= Berengar of Gascony =

Berengar (French: Bérenger or Bélenger, Latin: Berengarius or Belengarius, Spanish: Berenguer) was the eldest son of Alausia, daughter of Sancho VI of Gascony, and Hilduin, Count of Angoulême. He succeeded to the Duchy of Gascony on Sancho's death in 1032.

He was either opposed immediately by his cousin Odo or acted as regent on his behalf. Either way, he appears to have been in power until his death in 1036, when Odo succeeded him.

In a charter dated to the episcopate of Geoffrey of Bordeaux, Berengar appears as Belengarius comes Vuasconiçe ac burdegalensis provinçie. Some have attempted to identify him with Berengar Raymond I of Barcelona, who was married to Sancho's sister Sancha (or Garcie), but this is impossible.

Though he is titled only as count in this and in the cartulary of Saint-Seurin, his charter contains a lozenge-shaped place for the attaching of a seal at the lower right, implying that he ruled in his own right as duke. He donated all the land of the Cadaujac with it dependencies to the church of Bordeaux, which appears to have been united still to Gascony at that time.
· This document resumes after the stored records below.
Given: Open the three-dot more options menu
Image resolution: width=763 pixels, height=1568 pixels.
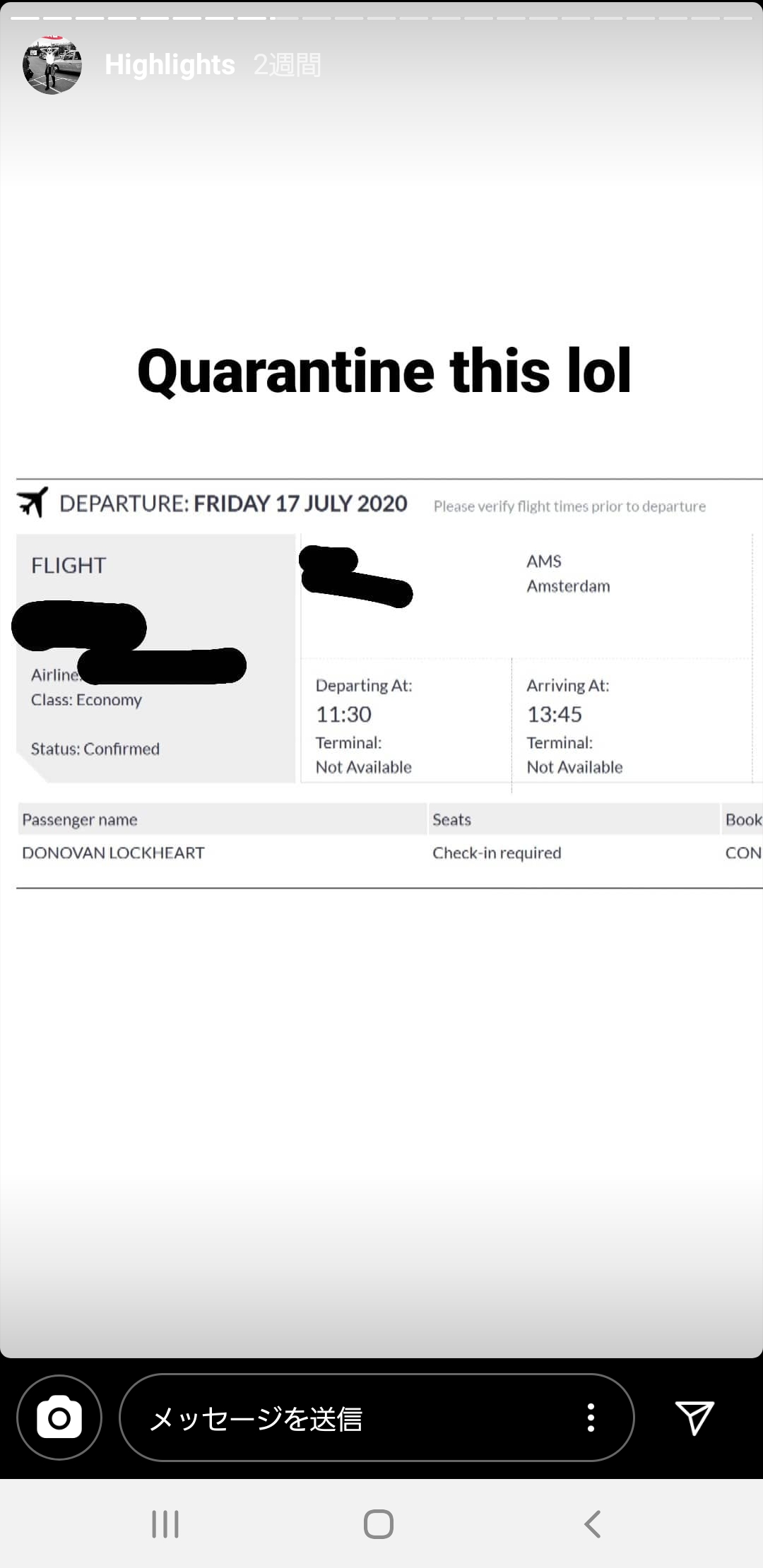Looking at the screenshot, I should point(591,1418).
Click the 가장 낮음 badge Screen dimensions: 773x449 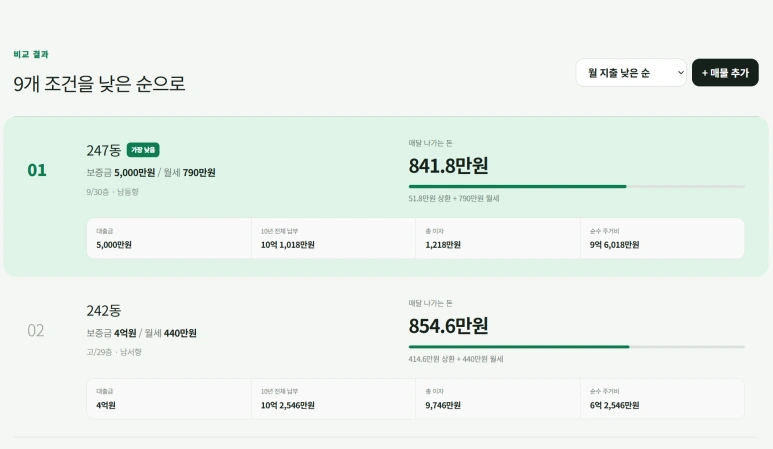[x=143, y=150]
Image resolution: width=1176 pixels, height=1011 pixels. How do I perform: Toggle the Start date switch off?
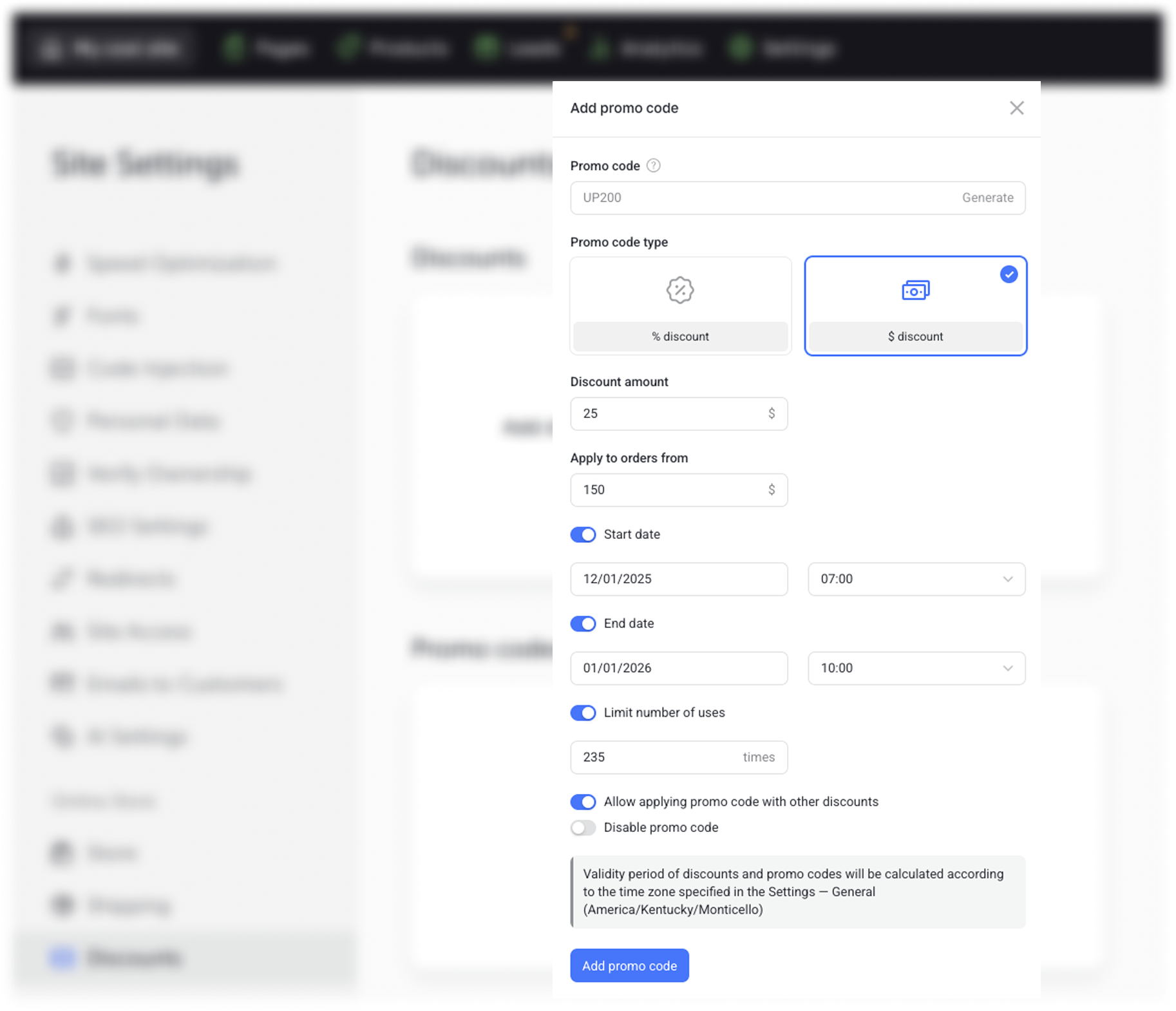[x=583, y=535]
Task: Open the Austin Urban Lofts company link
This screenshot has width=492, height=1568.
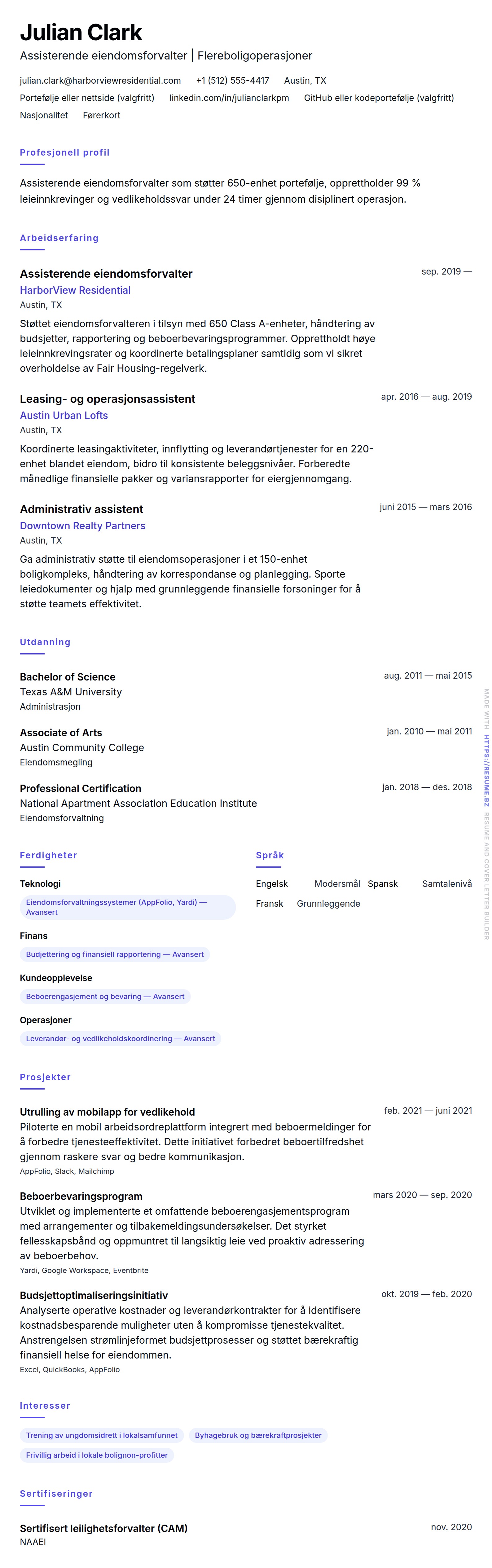Action: [64, 415]
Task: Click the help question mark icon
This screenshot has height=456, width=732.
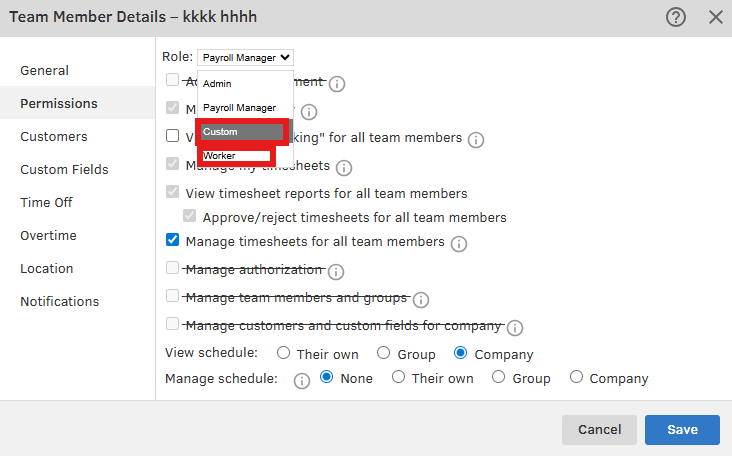Action: 676,17
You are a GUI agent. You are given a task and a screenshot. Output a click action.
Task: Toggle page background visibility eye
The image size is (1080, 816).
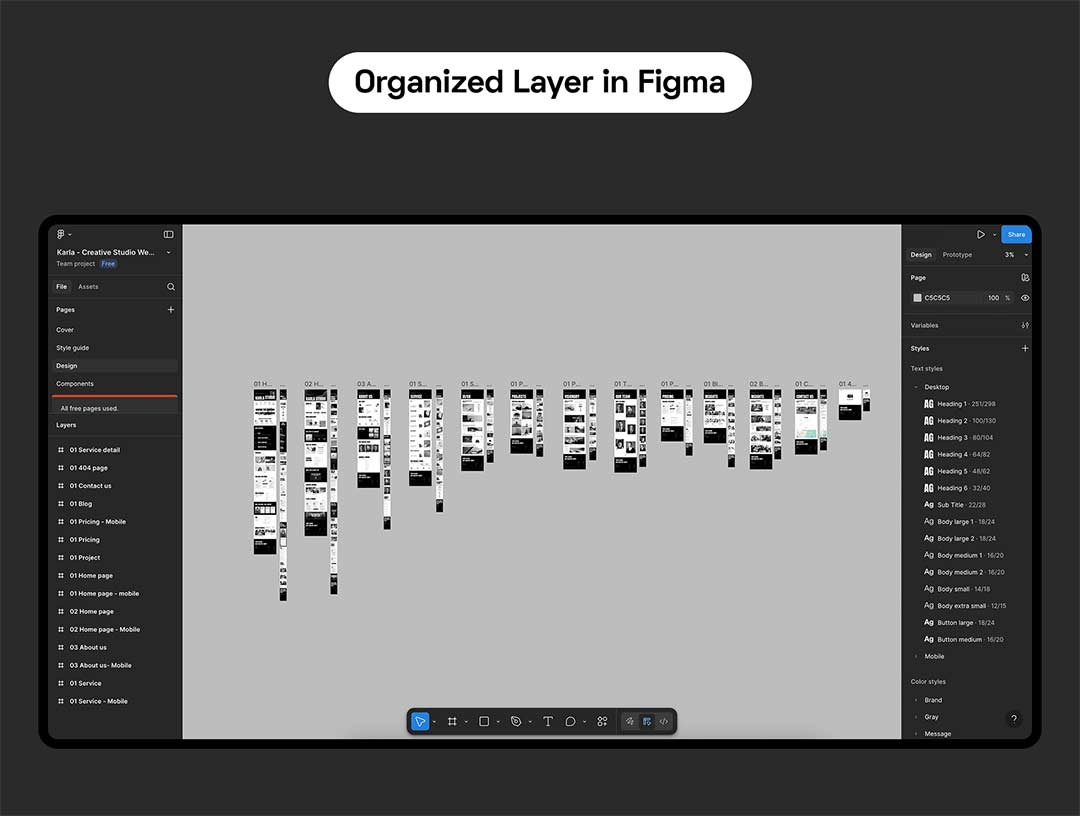[x=1025, y=298]
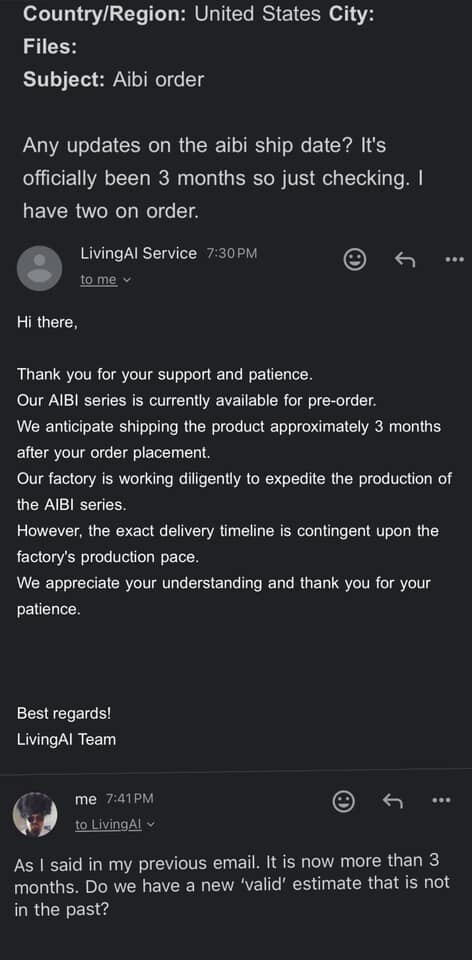The height and width of the screenshot is (960, 472).
Task: Click the LivingAI Service sender name
Action: pos(138,253)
According to Jaurgain, Berenger never existed. He suggests that his invention resulted from misinterpretation of a charter dated to 1060 under which "Auriol Garsies de Navarra" granted property in Gascony which he held "ex comite Berlengerio" to Garcia Arnaud, Viscount of Dax, suggesting that "comes Berlenger" can be identified as Berenguer Ramon I, Count of Barcelona who happened to own some property in Gascony. His purported mother Alaisia's existence is uncertain, and his purported father Hilduin of Angoulême is actually married to the historically-attested Alaisia of Fronsac, daughter of Grimoard, Viscount of Fronsac.

==Sources==
- Higounet, Charles. Bordeaux pendant le haut moyen age. Bordeaux, 1963.